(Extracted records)
□ □ □ □
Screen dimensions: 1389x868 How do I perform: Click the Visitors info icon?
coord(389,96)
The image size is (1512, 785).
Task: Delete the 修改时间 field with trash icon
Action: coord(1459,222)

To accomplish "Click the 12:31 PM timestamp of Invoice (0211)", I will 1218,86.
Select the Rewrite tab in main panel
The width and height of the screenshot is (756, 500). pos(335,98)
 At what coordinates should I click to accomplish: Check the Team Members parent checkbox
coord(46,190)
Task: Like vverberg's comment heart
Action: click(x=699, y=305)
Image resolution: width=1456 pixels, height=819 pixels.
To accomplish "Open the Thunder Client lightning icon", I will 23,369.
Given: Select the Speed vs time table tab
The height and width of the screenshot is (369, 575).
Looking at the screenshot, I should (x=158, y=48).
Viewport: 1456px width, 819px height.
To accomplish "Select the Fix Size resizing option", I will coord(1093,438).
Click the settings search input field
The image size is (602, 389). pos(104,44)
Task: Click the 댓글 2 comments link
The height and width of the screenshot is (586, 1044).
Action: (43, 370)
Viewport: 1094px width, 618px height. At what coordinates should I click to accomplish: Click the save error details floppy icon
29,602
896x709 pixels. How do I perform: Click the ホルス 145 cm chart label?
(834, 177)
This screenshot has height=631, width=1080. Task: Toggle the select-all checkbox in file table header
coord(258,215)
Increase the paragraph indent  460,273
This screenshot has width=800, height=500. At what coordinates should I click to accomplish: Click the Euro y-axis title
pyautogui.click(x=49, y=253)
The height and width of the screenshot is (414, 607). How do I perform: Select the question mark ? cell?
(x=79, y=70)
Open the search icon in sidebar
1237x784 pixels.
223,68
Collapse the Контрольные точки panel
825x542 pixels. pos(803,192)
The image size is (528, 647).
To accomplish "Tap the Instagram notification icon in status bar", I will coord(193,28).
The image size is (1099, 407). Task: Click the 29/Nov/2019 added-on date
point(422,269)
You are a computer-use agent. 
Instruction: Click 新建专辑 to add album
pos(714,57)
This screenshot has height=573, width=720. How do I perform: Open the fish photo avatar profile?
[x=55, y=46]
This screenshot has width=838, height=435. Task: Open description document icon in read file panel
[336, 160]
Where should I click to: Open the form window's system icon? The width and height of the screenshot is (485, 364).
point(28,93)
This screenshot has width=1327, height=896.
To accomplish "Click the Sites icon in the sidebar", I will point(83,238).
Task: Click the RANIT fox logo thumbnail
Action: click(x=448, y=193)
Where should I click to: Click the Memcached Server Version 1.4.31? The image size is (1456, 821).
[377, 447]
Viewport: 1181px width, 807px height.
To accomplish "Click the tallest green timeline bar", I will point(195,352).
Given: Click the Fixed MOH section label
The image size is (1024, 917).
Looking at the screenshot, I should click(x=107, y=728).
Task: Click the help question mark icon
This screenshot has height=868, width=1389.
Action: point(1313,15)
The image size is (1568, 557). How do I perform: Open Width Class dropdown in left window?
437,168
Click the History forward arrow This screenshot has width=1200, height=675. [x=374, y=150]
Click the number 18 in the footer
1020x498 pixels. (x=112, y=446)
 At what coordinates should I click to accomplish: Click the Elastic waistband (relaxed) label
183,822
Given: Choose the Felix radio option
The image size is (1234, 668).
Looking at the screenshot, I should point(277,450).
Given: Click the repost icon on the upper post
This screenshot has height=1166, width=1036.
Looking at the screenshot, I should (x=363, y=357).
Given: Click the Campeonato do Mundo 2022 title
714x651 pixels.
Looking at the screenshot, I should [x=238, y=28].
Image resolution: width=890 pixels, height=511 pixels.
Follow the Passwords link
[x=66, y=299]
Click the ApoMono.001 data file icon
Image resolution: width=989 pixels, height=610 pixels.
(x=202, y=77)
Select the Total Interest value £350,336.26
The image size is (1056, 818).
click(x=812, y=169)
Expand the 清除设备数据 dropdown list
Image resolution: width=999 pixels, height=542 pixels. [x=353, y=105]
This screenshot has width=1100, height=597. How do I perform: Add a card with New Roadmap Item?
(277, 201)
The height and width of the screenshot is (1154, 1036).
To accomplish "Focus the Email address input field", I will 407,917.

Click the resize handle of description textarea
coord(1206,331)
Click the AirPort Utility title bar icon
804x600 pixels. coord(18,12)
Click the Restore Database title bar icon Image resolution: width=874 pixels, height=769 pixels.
□ □ □ □
■ What to produce
Copy out all of the extracted records above line for line, with every character kept the same.

■ Task result
Screen dimensions: 1389x868 How do I perform: Click the Visitors info icon?
coord(389,96)
The image size is (1512, 785).
Task: Delete the 修改时间 field with trash icon
Action: coord(1459,222)

To accomplish "Click the 12:31 PM timestamp of Invoice (0211)", I will 1218,86.
Select the Rewrite tab in main panel
The width and height of the screenshot is (756, 500). pos(335,98)
 At what coordinates should I click to accomplish: Check the Team Members parent checkbox
coord(46,190)
Task: Like vverberg's comment heart
Action: click(x=699, y=305)
Image resolution: width=1456 pixels, height=819 pixels.
To accomplish "Open the Thunder Client lightning icon", I will 23,369.
Given: Select the Speed vs time table tab
The height and width of the screenshot is (369, 575).
Looking at the screenshot, I should (x=158, y=48).
Viewport: 1456px width, 819px height.
To accomplish "Select the Fix Size resizing option", I will coord(1093,438).
Click the settings search input field
The image size is (602, 389). pos(104,44)
Task: Click the 댓글 2 comments link
The height and width of the screenshot is (586, 1044).
Action: (43, 370)
Viewport: 1094px width, 618px height. At what coordinates should I click to accomplish: Click the save error details floppy icon
29,602
896x709 pixels. How do I perform: Click the ホルス 145 cm chart label?
(834, 177)
This screenshot has height=631, width=1080. Task: Toggle the select-all checkbox in file table header
coord(258,215)
Increase the paragraph indent  460,273
This screenshot has width=800, height=500. At what coordinates should I click to accomplish: Click the Euro y-axis title
pyautogui.click(x=49, y=253)
The height and width of the screenshot is (414, 607). How do I perform: Select the question mark ? cell?
(x=79, y=70)
Open the search icon in sidebar
1237x784 pixels.
223,68
Collapse the Контрольные точки panel
825x542 pixels. pos(803,192)
The image size is (528, 647).
To accomplish "Tap the Instagram notification icon in status bar", I will coord(193,28).
The image size is (1099, 407). Task: Click the 29/Nov/2019 added-on date
point(422,269)
You are a computer-use agent. 
Instruction: Click 新建专辑 to add album
pos(714,57)
This screenshot has height=573, width=720. How do I perform: Open the fish photo avatar profile?
[x=55, y=46]
This screenshot has width=838, height=435. Task: Open description document icon in read file panel
[336, 160]
Where should I click to: Open the form window's system icon? The width and height of the screenshot is (485, 364).
point(28,93)
This screenshot has width=1327, height=896.
To accomplish "Click the Sites icon in the sidebar", I will point(83,238).
Task: Click the RANIT fox logo thumbnail
Action: click(x=448, y=193)
Where should I click to: Click the Memcached Server Version 1.4.31? The image size is (1456, 821).
[377, 447]
Viewport: 1181px width, 807px height.
To accomplish "Click the tallest green timeline bar", I will point(195,352).
Given: Click the Fixed MOH section label
The image size is (1024, 917).
Looking at the screenshot, I should click(x=107, y=728).
Task: Click the help question mark icon
This screenshot has height=868, width=1389.
Action: point(1313,15)
The image size is (1568, 557). How do I perform: Open Width Class dropdown in left window?
437,168
Click the History forward arrow This screenshot has width=1200, height=675. [x=374, y=150]
Click the number 18 in the footer
1020x498 pixels. (x=112, y=446)
 At what coordinates should I click to accomplish: Click the Elastic waistband (relaxed) label
183,822
Given: Choose the Felix radio option
The image size is (1234, 668).
Looking at the screenshot, I should point(277,450).
Given: Click the repost icon on the upper post
This screenshot has height=1166, width=1036.
Looking at the screenshot, I should (x=363, y=357).
Given: Click the Campeonato do Mundo 2022 title
714x651 pixels.
Looking at the screenshot, I should [x=238, y=28].
Image resolution: width=890 pixels, height=511 pixels.
Follow the Passwords link
[x=66, y=299]
Click the ApoMono.001 data file icon
Image resolution: width=989 pixels, height=610 pixels.
(x=202, y=77)
Select the Total Interest value £350,336.26
The image size is (1056, 818).
click(x=812, y=169)
Expand the 清除设备数据 dropdown list
Image resolution: width=999 pixels, height=542 pixels. [x=353, y=105]
This screenshot has width=1100, height=597. How do I perform: Add a card with New Roadmap Item?
(277, 201)
The height and width of the screenshot is (1154, 1036).
To accomplish "Focus the Email address input field", I will 407,917.

Click the resize handle of description textarea
coord(1206,331)
Click the AirPort Utility title bar icon
804x600 pixels. coord(18,12)
Click the Restore Database title bar icon Image resolution: width=874 pixels, height=769 pixels.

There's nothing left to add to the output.